Meditations in Colossians 2: 15: Forgiven
Col 2:13,14 He forgave us all our sins, having canceled the written code, with its regulations, that was against us and that stood opposed to us; he took it away, nailing it to the cross.
Paul is listing off what has happened to us, starting with being made spiritually alive and now by us being forgiven. Perhaps the matter of our forgiveness is almost so simple that many of us take is for granted, or we don’t appreciate the wonder of it. It is foundational to the teaching of the New Testament and it could be argued that it is the most important issue of our salvation.
When Joseph was told in a dream that his Mary was going to have a baby, he was told, “She will give birth to a son, and you are to give him the name Jesus, because he will save his people from their sins.” (Mt 1:21). Dealing with sins was clearly at the heart of the work of Jesus. Forgiveness of sins was emphasised through the ministry of John the Baptist as his father prophesied over him as a baby, “And you, my child, will be called a prophet of the Most High; for you will go on before the Lord to prepare the way for him, to give his people the knowledge of salvation through the forgiveness of their sins,” (Lk 1:76,77) Thus we find when he was grown up, “the word of God came to John son of Zechariah in the desert. He went into all the country around the Jordan, preaching a baptism of repentance for the forgiveness of sins.” (Lk 3:2,3)
Now strangely it does not feature strongly in Jesus’ ministry; he is more concerned to emphasise the coming of the kingdom. When it came to the Cross he simply majored on what was to happen, not on why: “We are going up to Jerusalem, and the Son of Man will be betrayed to the chief priests and the teachers of the law. They will condemn him to death and will turn him over to the Gentiles to be mocked and flogged and crucified. On the third day he will be raised to life!” (Mt 20:18,19) it is only as he approached his death did he start to spell it out: “This is my blood of the covenant, which is poured out for many for the forgiveness of sins,” (Mt 26:28) and then after he was raised, on the road to Emmaus, we find, “Then he opened their minds so they could understand the Scriptures. He told them, “This is what is written: The Christ will suffer and rise from the dead on the third day, and repentance and forgiveness of sins will be preached in his name to all nations,” (Lk 24:45-47)
That was fulfilled as on the Day of Pentecost Peter preached, “Repent and be baptized, every one of you, in the name of Jesus Christ for the forgiveness of your sins.” (Acts 3:38) and then later, “God exalted him to his own right hand as Prince and Savior that he might give repentance and forgiveness of sins to Israel,” (Acts 5:31) and then to the first Gentile believers, “All the prophets testify about him that everyone who believes in him receives forgiveness of sins through his name.” (Acts 10:43)

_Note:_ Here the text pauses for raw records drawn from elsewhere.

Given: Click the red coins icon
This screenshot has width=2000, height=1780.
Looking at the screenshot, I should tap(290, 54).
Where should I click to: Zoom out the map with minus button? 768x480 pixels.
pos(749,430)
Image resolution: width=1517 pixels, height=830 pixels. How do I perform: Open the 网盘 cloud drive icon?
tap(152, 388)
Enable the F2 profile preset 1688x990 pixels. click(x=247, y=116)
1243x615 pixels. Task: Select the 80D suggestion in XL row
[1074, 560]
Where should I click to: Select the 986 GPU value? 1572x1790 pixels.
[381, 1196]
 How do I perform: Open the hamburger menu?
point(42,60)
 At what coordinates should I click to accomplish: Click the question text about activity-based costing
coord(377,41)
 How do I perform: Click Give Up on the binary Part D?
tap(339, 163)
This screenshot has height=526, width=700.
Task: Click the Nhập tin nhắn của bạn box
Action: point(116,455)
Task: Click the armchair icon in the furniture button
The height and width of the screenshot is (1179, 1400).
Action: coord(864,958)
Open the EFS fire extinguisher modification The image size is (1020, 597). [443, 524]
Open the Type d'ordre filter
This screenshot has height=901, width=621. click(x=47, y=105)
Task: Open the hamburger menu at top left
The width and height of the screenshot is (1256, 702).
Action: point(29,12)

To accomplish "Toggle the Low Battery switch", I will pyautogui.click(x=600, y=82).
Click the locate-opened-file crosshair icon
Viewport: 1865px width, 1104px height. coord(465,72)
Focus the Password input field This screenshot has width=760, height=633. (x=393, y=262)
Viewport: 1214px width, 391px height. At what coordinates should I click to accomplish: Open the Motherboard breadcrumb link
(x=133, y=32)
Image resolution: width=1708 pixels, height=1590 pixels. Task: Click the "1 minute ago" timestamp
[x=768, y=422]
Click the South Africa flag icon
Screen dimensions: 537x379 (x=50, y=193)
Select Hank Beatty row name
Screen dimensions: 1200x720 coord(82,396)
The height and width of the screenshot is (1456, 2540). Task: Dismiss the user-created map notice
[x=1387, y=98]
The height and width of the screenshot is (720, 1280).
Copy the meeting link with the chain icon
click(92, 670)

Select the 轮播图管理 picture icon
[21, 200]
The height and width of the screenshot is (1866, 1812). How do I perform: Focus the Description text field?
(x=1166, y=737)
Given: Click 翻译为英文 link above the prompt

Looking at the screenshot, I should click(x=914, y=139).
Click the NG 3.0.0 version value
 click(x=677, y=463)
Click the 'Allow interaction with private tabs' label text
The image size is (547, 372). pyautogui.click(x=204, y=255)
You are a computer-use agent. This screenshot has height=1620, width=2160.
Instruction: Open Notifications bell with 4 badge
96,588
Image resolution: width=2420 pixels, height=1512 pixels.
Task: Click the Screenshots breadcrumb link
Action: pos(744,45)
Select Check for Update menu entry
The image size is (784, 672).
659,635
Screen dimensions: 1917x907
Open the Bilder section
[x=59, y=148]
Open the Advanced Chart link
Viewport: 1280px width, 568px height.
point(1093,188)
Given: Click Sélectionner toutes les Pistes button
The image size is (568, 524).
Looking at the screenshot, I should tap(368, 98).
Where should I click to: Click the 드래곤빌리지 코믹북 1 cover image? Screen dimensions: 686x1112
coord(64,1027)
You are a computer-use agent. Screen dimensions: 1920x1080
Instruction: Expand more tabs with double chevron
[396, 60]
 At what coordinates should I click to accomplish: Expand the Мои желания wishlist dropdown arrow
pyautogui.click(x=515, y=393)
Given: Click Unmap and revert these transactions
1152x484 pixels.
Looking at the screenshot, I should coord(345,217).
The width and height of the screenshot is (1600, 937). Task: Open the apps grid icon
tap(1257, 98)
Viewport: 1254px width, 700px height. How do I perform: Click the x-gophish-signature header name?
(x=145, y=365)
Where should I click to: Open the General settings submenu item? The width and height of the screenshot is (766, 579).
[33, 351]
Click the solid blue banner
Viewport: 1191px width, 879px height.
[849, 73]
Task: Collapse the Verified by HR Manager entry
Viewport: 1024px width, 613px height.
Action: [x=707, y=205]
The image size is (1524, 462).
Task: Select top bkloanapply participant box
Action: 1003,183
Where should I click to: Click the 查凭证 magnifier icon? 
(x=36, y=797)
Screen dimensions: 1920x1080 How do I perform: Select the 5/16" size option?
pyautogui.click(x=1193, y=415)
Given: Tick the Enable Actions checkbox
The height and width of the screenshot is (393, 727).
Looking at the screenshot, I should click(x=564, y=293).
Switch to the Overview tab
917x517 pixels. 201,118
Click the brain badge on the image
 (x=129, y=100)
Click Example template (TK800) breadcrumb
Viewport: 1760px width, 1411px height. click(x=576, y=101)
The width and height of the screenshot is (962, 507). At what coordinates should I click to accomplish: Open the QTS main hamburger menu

Forgiveness of our sins is THE great thing that opens the way for us to have a relationship with God. From our point of view, we feel guilty and fear the wrath and judgment of God and so being told that we are forgiven gives us the hope of something more wonderful. From God’s point of view, it is possible because Jesus has taken the punishment that justice demands and so the way is open for Him to receive us.
But Paul says, “He forgave us all our sins, having canceled the written code, with its regulations, that was against us and that stood opposed to us.” Prior to Jesus death, the Law of Moses stood as God’s requirement of righteousness but the trouble was we could never perfectly keep all God’s laws. Paul spells that out in Romans 7: “I do not understand what I do. For what I want to do I do not do, but what I hate I do.” (Rom 7:15) He explains further, “I know that nothing good lives in me, that is, in my sinful nature. For I have the desire to do what is good, but I cannot carry it out. For what I do is not the good I want to do; no, the evil I do not want to do–this I keep on doing.” (Rom 7:18,19)
Earlier he had explained this in respect of the Law: “Indeed I would not have known what sin was except through the law. For I would not have known what coveting really was if the law had not said, “Do not covet.” But sin, seizing the opportunity afforded by the commandment, produced in me every kind of covetous desire.” (Rom 7:7,8) As soon as a prohibition was put before us, we found something rise up within us that wanted to do it. That was Sin. When you focus on your guilt, it just makes it more hard to stop it – and then Jesus comes along and forgives us and the guilt is dealt with. He takes our eyes off the rules and puts them on him.
Paul concludes in respect of Jesus’ work, “he took it away, nailing it to the cross.” It’s like Jesus took all the demands and nailed them to the Cross as if to say, ”Dealt with! Paid! End of story!” Every time Satan whispers to you, “You are a guilty sinner,” point him towards the Cross and say, “Yes, that’s right but Jesus has dealt with it!”
When we came to Christ we sought his forgiveness – and received it, once and for all. Yes, it is right to confess and say sorry for individual incidents where you stumble and get it wrong, but Jesus HAS dealt with the big issue of your guilt. Hallelujah!